The Louisiana Supreme Court has refused to consider an appeal by St. Tammany Parish and a citizens group challenging a state decision to award a permit to a company that wants to drill an oil well near Lakeshore High School.
The chance the well could be subject to fracking has aroused intense controversy in St. Tammany.
By a 4-3 vote, the court refused to hear the appeal, allowing a decision by the 1st Circuit Court of Appeal to stand. Justices Greg Guidry, Jeannette Theriot Knoll and Marcus Clark dissented.
The appeals panel ruled earlier this year that the parish’s zoning ordinance, which bans industrial activity at the site, had to be considered, but not followed, by the state when considering the permit application.
The decision effectively ends a nearly two-year legal challenge against Helis Oil & Gas Co.’s plans to drill a well in a wooded tract northeast of Mandeville.
The case pitted the parish against the state’s commissioner of conservation, who issued a permit to Helis to drill an exploratory well at the site.
The group Concerned Citizens of St. Tammany, which has strongly opposed the well, joined the suit on the side of the parish. Helis also joined on the side of the Office of Conservation.

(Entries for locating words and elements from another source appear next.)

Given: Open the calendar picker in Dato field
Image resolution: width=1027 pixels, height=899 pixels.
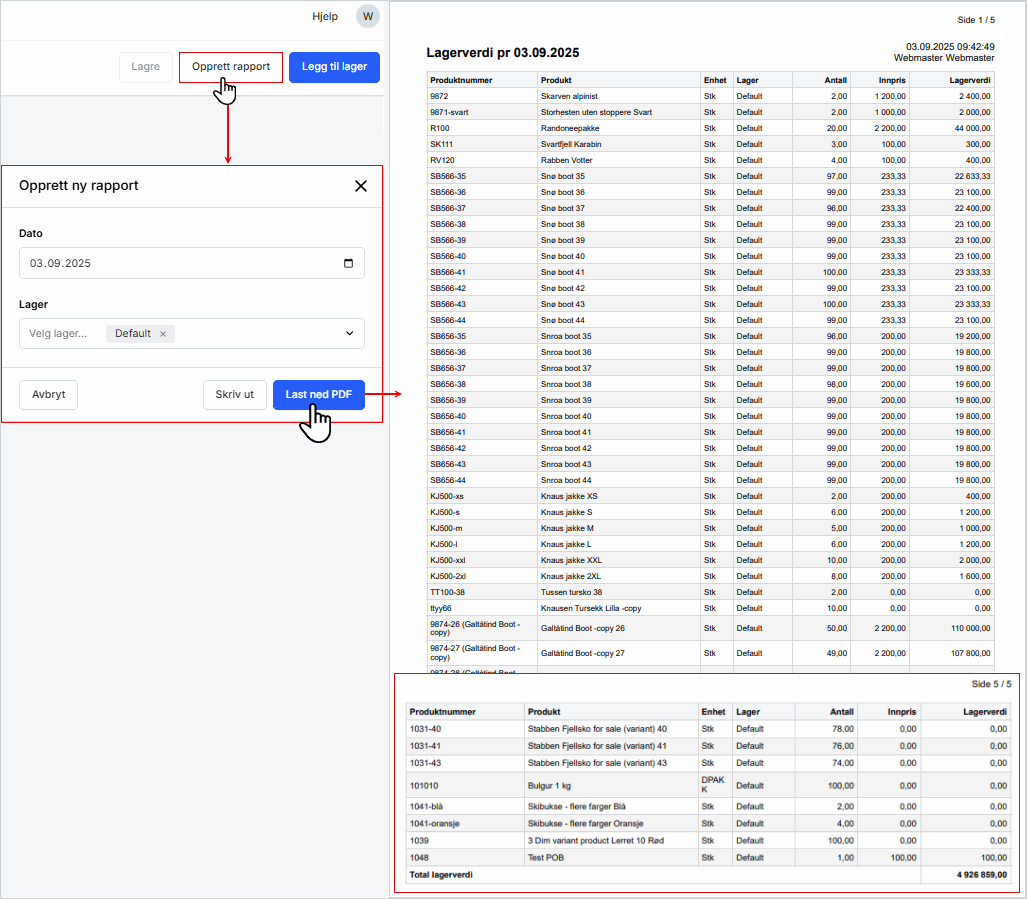Looking at the screenshot, I should point(348,264).
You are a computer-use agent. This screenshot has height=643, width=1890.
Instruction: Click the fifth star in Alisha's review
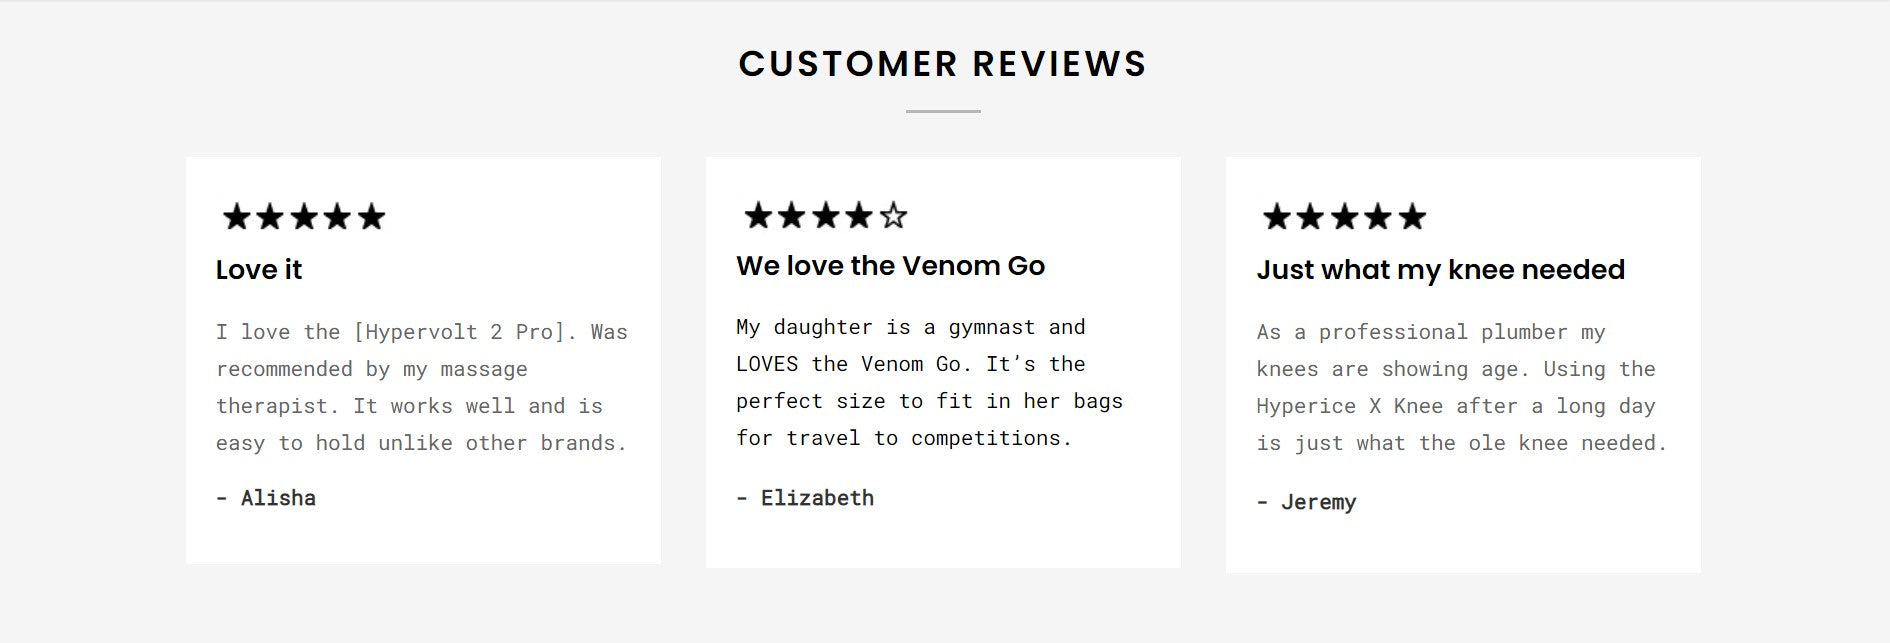pyautogui.click(x=371, y=217)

Helis, through a spokesman, praised the decision.
“Helis is pleased that these legal proceedings have come to a logical and long-expected conclusion and look forward to being responsible corporate neighbors and contributors to the parish’s quality of life,” spokesman Greg Beuerman said.

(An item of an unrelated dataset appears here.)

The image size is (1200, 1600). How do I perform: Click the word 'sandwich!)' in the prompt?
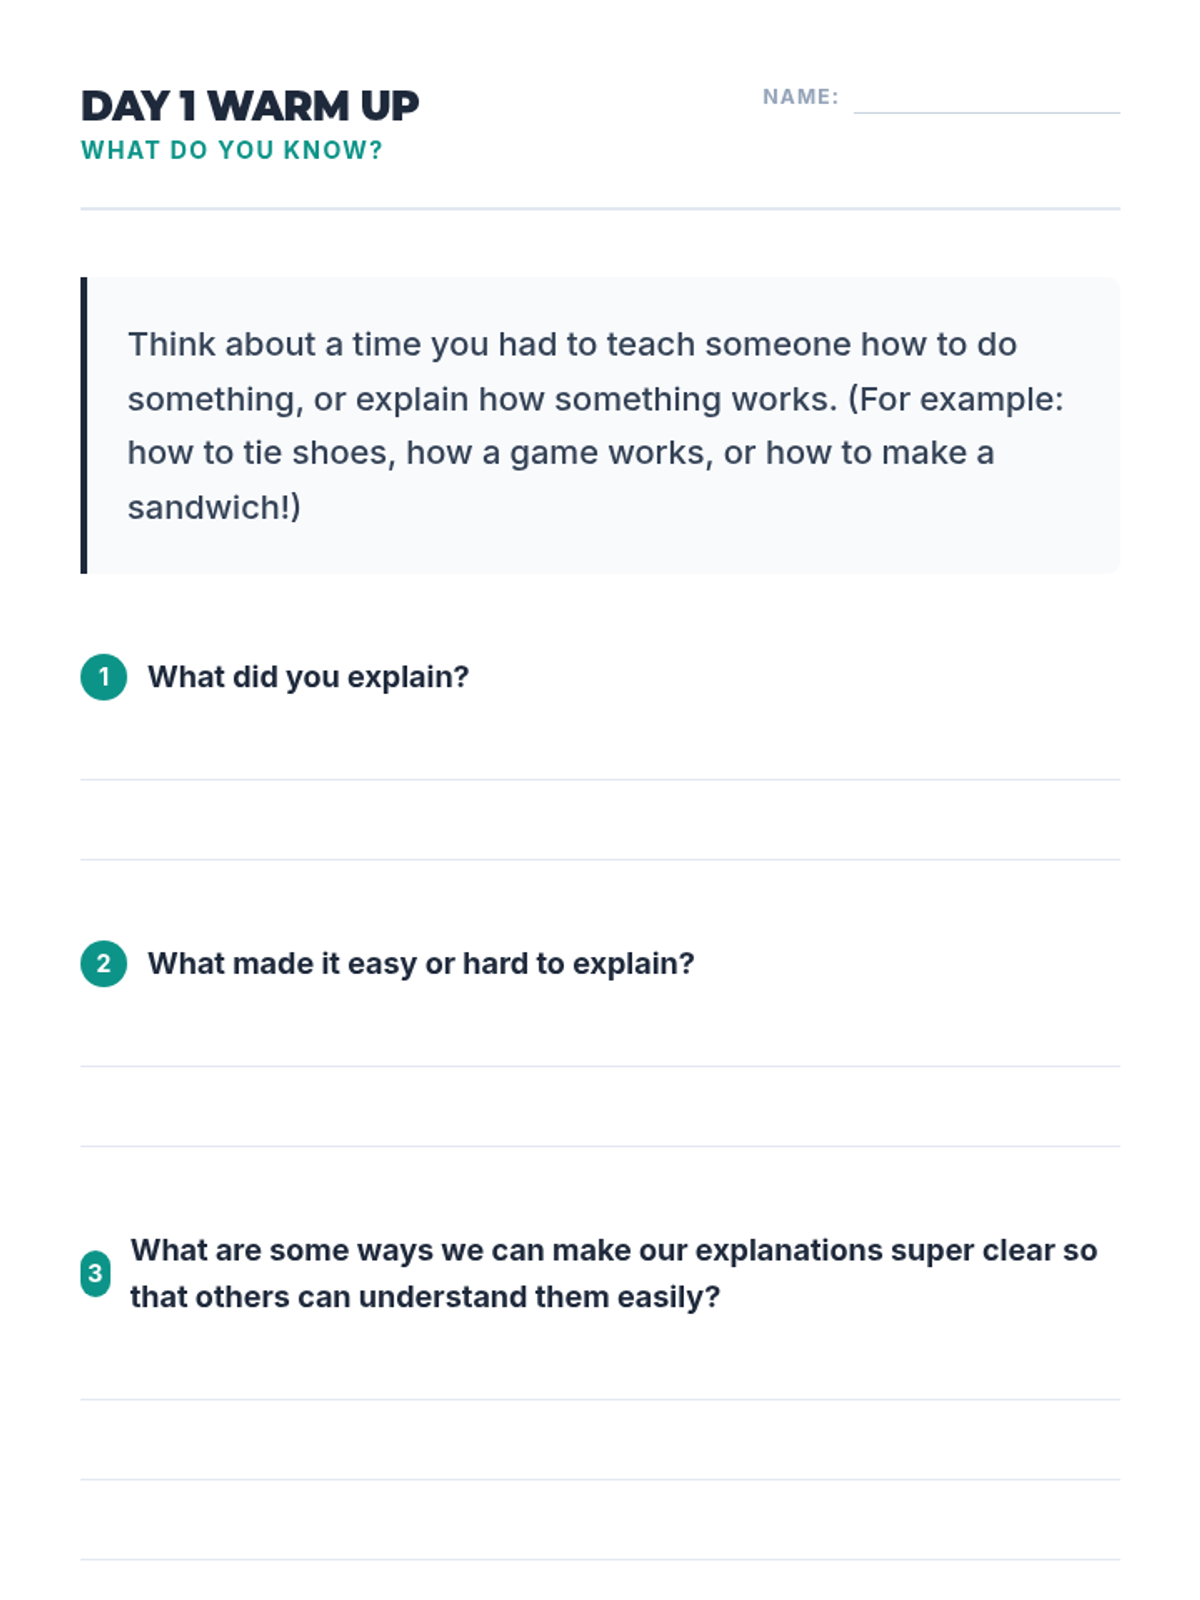[x=214, y=507]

On the other side, Concerned Citizens lambasted the decision, saying it “sweeps aside long-standing constitutional principles for citizens and instead gives new, special privilege to certain companies.”
The group said it planned to ask the court to reconsider its decision.
Two of the dissenting justices, Knoll and Guidry, offered reasons for their votes.
Knoll, in a two-page statement, said the appeals court properly identified the commissioner’s right to issue a permit as a specific police power afforded him under the state constitution, but that zoning regulations are also an exercise of police power.
“I find the Court of Appeal failed to acknowledge and analyze the tension between these two police powers,” Knoll wrote.
Guidry was more direct, saying zoning ordinances “are fundamental to our system of self-governance and of great importance to the citizenry” and that the case warranted a full review by the high court.
Helis plans to start moving a drilling rig onto the site off La. 1088 within the week, and drilling could begin by the end of this month.
Company officials have said drilling the 13,000-foot-deep vertical well should take about 30 days, and they hope to be finished by the time school starts in August.
Once that well is drilled, the company plans to collect samples and also conduct tests on a 270-foot-thick layer of rock more than 12,000 feet down to see if the formation, part of the Tuscaloosa Marine Shale, could be an economically viable source of oil, Helis official Mike Barham said.
Analysis of the samples and test results is expected to take several months.
If the results are positive — a 50-50 proposition, Barham said — Helis would move to Phase 2 of the project, which would involve hydraulic fracturing, or fracking.
Before that could take place, the company would have to reapply to the U.S. Army Corps of Engineers for a new wetlands permit for a larger drill pad. It also would have to get a new permit from the Office of Conservation.
Barham said he would not be surprised if it is 2017 before any fracking could occur.